In the following paper, I discuss some of the key ideas underlying this project with a bit more formal notation, and also complement this with a brief historical review of statistical learning and the role played by the expected loss.

A Survey of Learning Criteria Going Beyond the Usual Risk
Matthew J. Holland and Kazuki Tanabe
Journal: Journal of Artificial Intelligence Research, 78:781-821, 2023.
Oral: AAAI 2024 (Journal track), Vancouver, Canada.
[journal, doi, arXiv]

Several works done by myself and colleagues can be considered precursors to the current PRESTO project.

Learning with risks based on M-location
Matthew J. Holland
Journal: Machine Learning, 111:4679-4718, 2022.
Oral: ECML-PKDD 2022, Grenoble, France.
[journal, doi, arXiv, code]

Spectral risk-based learning using unbounded losses
Matthew J. Holland and El Mehdi Haress
Presented at AISTATS 2022, online.
Proceedings of Machine Learning Research 151:1871-1886, 2022.
[proceedings, arXiv, code]

Making learning more transparent using conformalized performance prediction
Matthew J. Holland
Presented at ICML 2021, Workshop on Distribution-Free Uncertainty Quantification.
[arXiv]

Learning with risk-averse feedback under potentially heavy tails
Matthew J. Holland and El Mehdi Haress
Presented at AISTATS 2021, online.
Proceedings of Machine Learning Research 130:892-900, 2021.
[proceedings, arXiv, code]

With these works as technical and conceptual context, the following section summarizes key points regarding the progress made since starting this project.

New work since starting this project

The first substantive new results build upon the "M-location" notion considered in our previous work (the MLJ/ECML-PKDD2022 paper cited above), making a significant conceptual and technical expansion by placing the notion of "dispersion" at the forefront when designing off-sample generalization metrics (i.e., risk functions).

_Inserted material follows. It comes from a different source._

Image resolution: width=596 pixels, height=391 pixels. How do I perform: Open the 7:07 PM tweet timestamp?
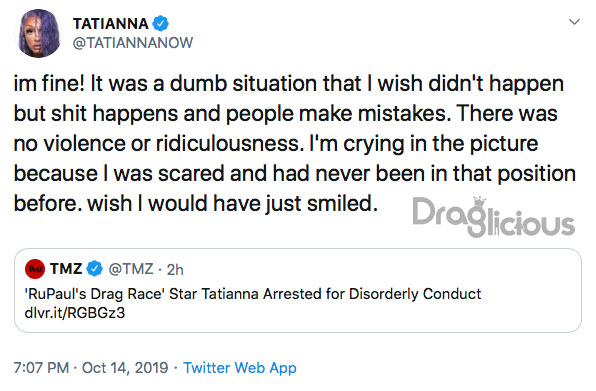(x=41, y=368)
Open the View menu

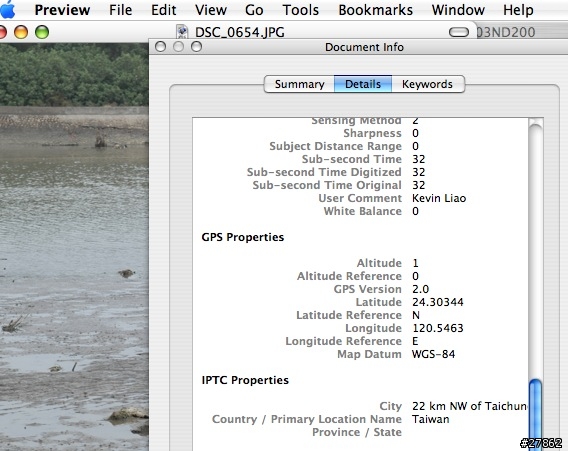[x=211, y=10]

This work was presented at AISTATS 2023, and I have since then continued to develop these ideas into several new papers (and software repositories). Here are the main representative works related to this project.

Soft ascent-descent as a stable and flexible alternative to flooding
Matthew J. Holland and Kosuke Nakatani
NeurIPS 2024, to appear.
[arXiv, code]

Making Robust Generalizers Less Rigid with Soft Ascent-Descent
Matthew J. Holland and Toma Hamada
Preprint.
[arXiv, code]

Criterion Collapse and Loss Distribution Control
Matthew J. Holland
Presented at ICML 2024, Vienna, Austria.
Proceedings of Machine Learning Research 235:18547-18567, 2024.
[proceedings, arXiv, code]

Robust variance-regularized risk minimization with concomitant scaling
Matthew J. Holland
Presented at AISTATS 2024, Valencia, Spain.
Proceedings of Machine Learning Research 238:1144-1152, 2024.
[proceedings, arXiv, code]

Flexible risk design using bi-directional dispersion
Matthew J. Holland
Presented at AISTATS 2023, Valencia, Spain.
Proceedings of Machine Learning Research 206:1586-1623, 2023.
[proceedings, arXiv, code]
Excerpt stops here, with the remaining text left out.